* _Required work_: Edit the convolutional encoder excerpt below: rewrite it from "From this we" to "control system formulation.", replacing "trellis diagram" with "state transition diagram".

* _Excerpt_:
Thus, this mathematical system point of view can enable quick computation of all possible cycles for any initial condition and with a zero-input forcing function.

This reformulation also allows us to develop a notion of controllability of the convolutional encoder. Using

\mathcal{C}=[b\vline Ab]=\begin{bmatrix}1&1\\ 0&1\end{bmatrix}.

From this we can immediately infer the system is fully controllable because the determinant of the controllability matrix is non-zero. What this says is that any state can be reached from any other state by a certain choice of control inputs. Furthermore, control theory allows us to determine the exact control input sequence to take us from one state say $x_{s}$ (start state) to an ending state $x_{e}$ (end state). As the number of memory cells increase in the convolutional encoder, visual inspection of the trellis diagram would not be possible because it would be too densely complicated to read. Nevertheless, my method allows another more compact way to find any possible state path’s corresponding input sequence using the LTI control system formulation.

Other notions from control theory like observability also apply for the convolutional codes and could be looked at more closely as I have chosen to look at here for controllability. Essentially, what observability implies is that for any output sequence, if the observability condition checks, then we would be able to compute exactly the corresponding state sequence that produced the output sequence. It is not clear that the old formulations allow such an easy procedure or even any methods to perform similar computations.

III Optimal Decoding using the Bowyer Decoder

Now, in this section I derive the Bowyer Decoder which takes advantage of the reformulation of the convolutional encoder as a discrete-time LTI control system. The key insight is that the dynamics can be coupled with a time-varying cost model. Furthermore, because my decoder combines control systems with communications it admits further extensions to convolutional coding theory.

Some example applications and future research directions are presented briefly now. The ability to add more cost terms to the model would be easier in my formulation as well as incorporating realistic constraints. Another interesting possibility is to find which output sequence is minimally closest to the optimal state sequence that also requires the least control effort could be found from my reformulation and subsequent decoding algorithm. Along this line of inquiry one could quickly be able to find the $k$ th most likely state sequence, etc.

* _Record excerpts_:
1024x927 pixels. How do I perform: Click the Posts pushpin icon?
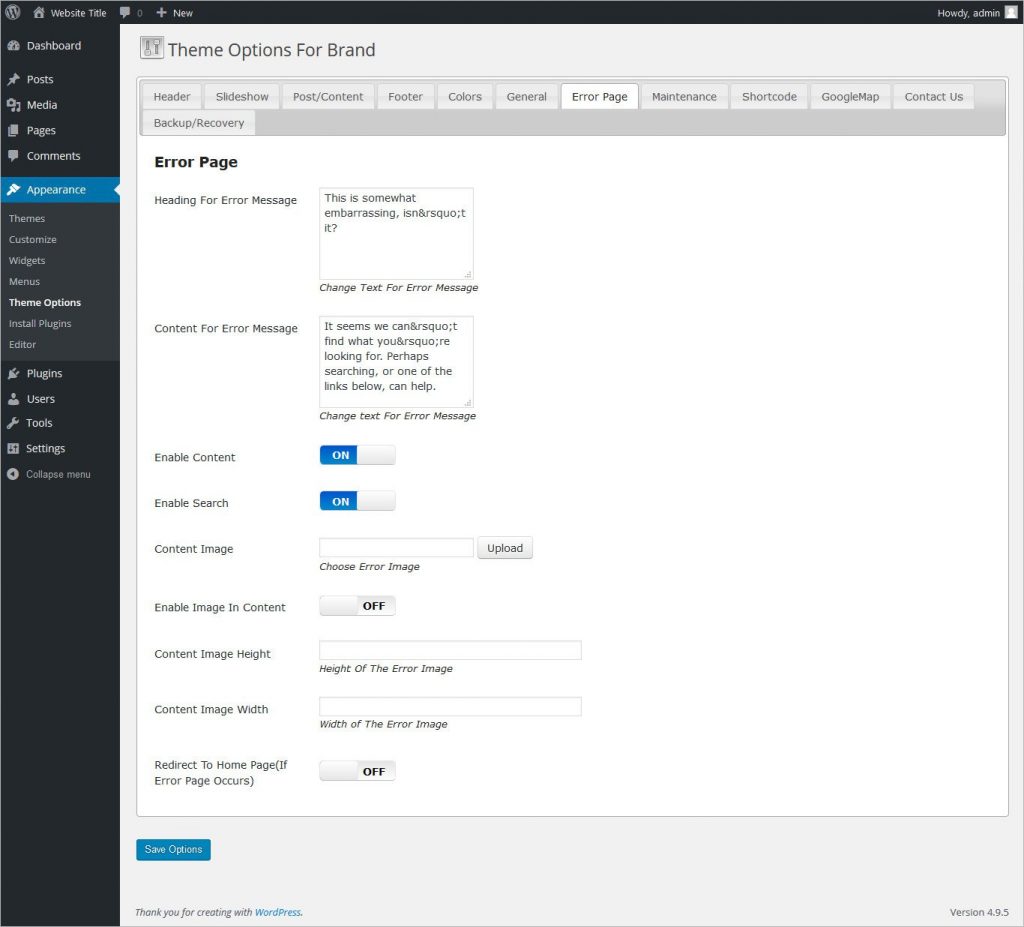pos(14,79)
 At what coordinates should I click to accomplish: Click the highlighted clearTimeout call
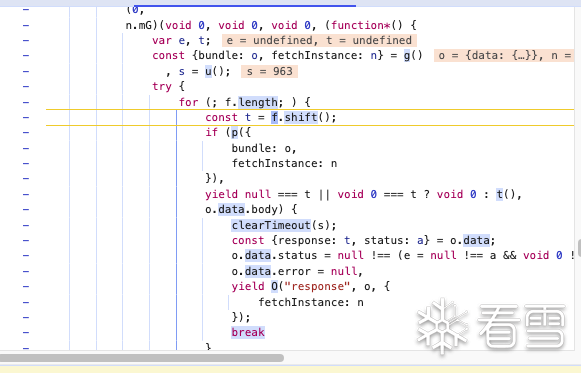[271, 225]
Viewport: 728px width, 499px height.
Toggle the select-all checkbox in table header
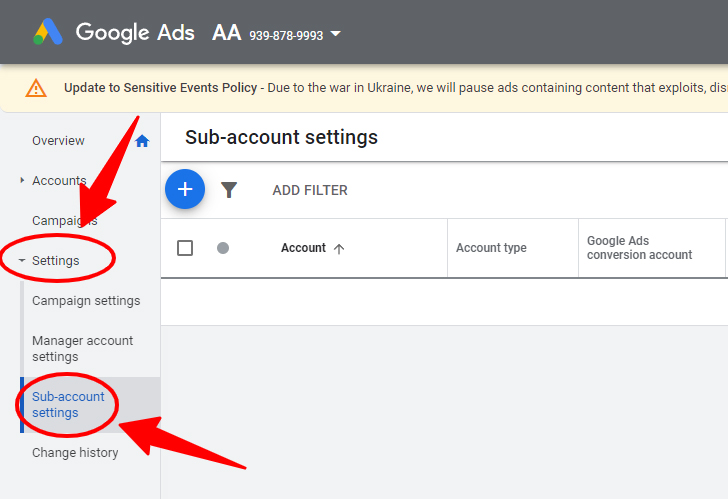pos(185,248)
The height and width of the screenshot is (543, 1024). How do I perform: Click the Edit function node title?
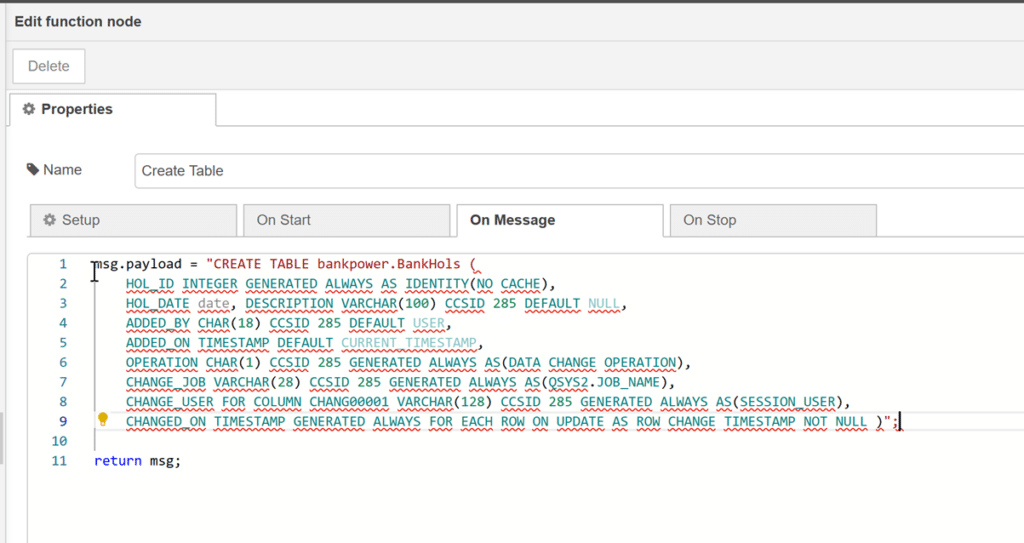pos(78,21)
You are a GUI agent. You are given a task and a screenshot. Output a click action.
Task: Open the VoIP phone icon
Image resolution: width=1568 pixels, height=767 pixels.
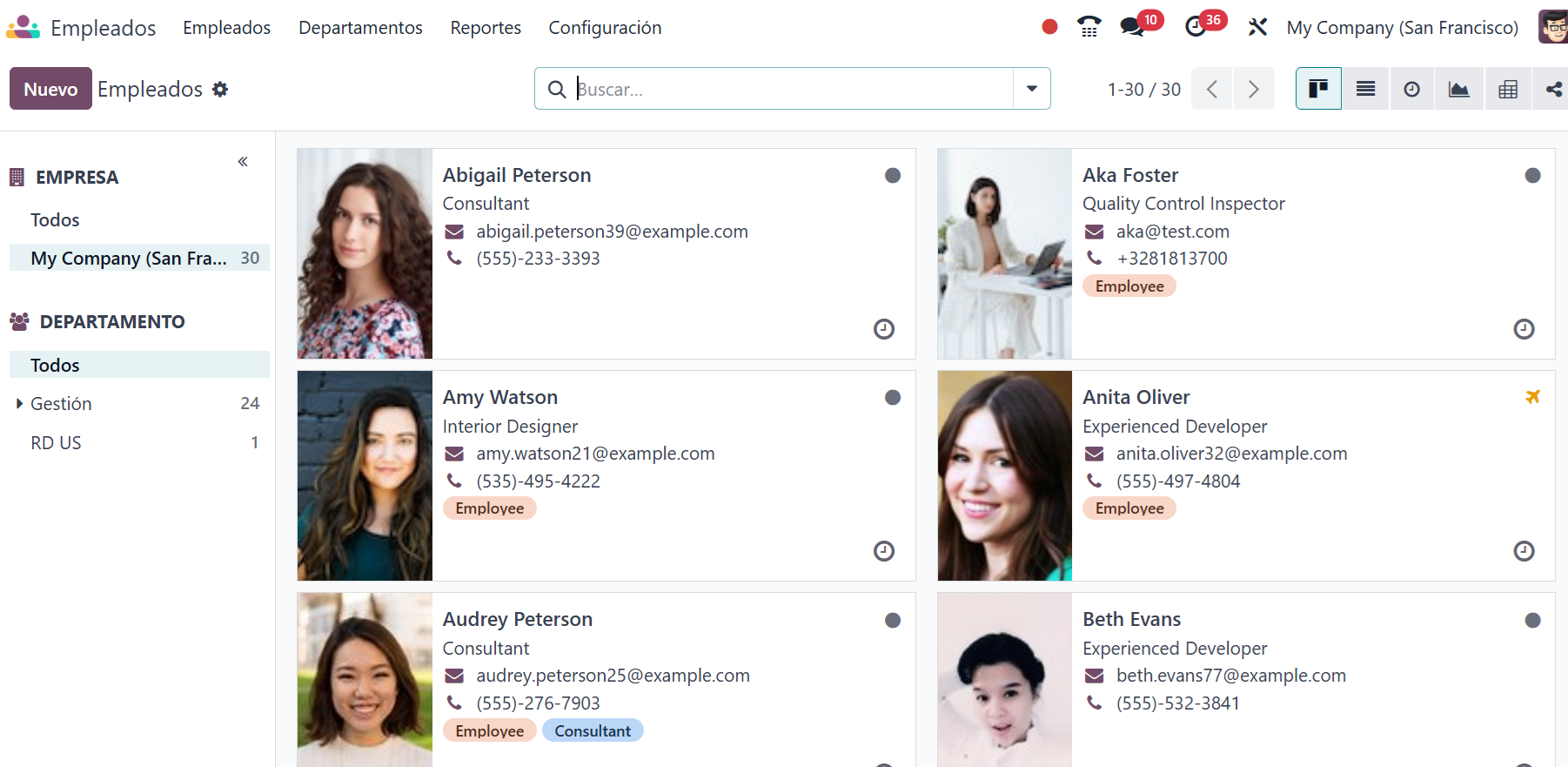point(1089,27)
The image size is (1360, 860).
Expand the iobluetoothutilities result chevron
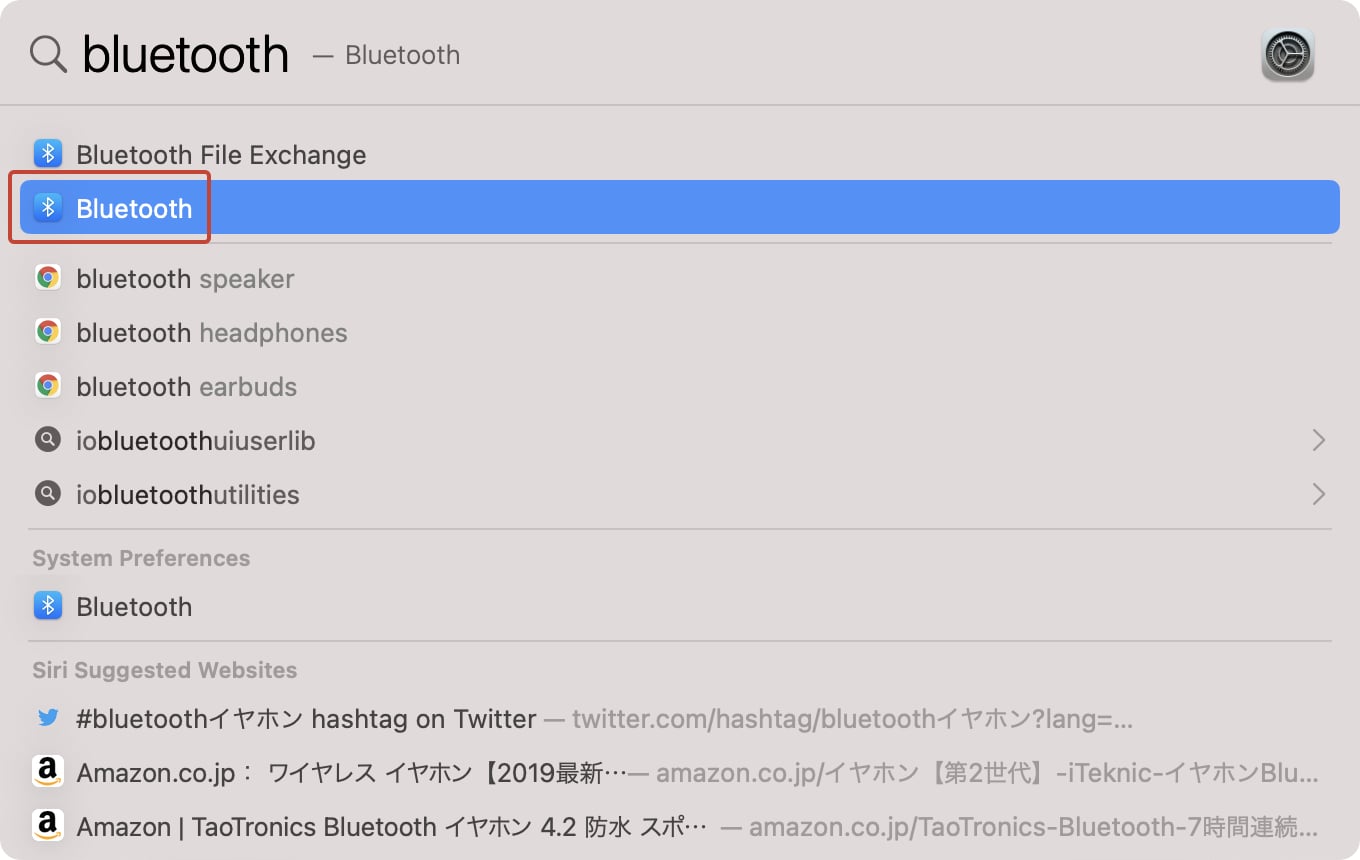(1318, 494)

* _Task answer_:
From this we can immediately infer the system is fully controllable because the determinant of the controllability matrix is non-zero. What this says is that any state can be reached from any other state by a certain choice of control inputs. Furthermore, control theory allows us to determine the exact control input sequence to take us from one state say $x_{s}$ (start state) to an ending state $x_{e}$ (end state). As the number of memory cells increase in the convolutional encoder, visual inspection of the state transition diagram would not be possible because it would be too densely complicated to read. Nevertheless, my method allows another more compact way to find any possible state path’s corresponding input sequence using the LTI control system formulation.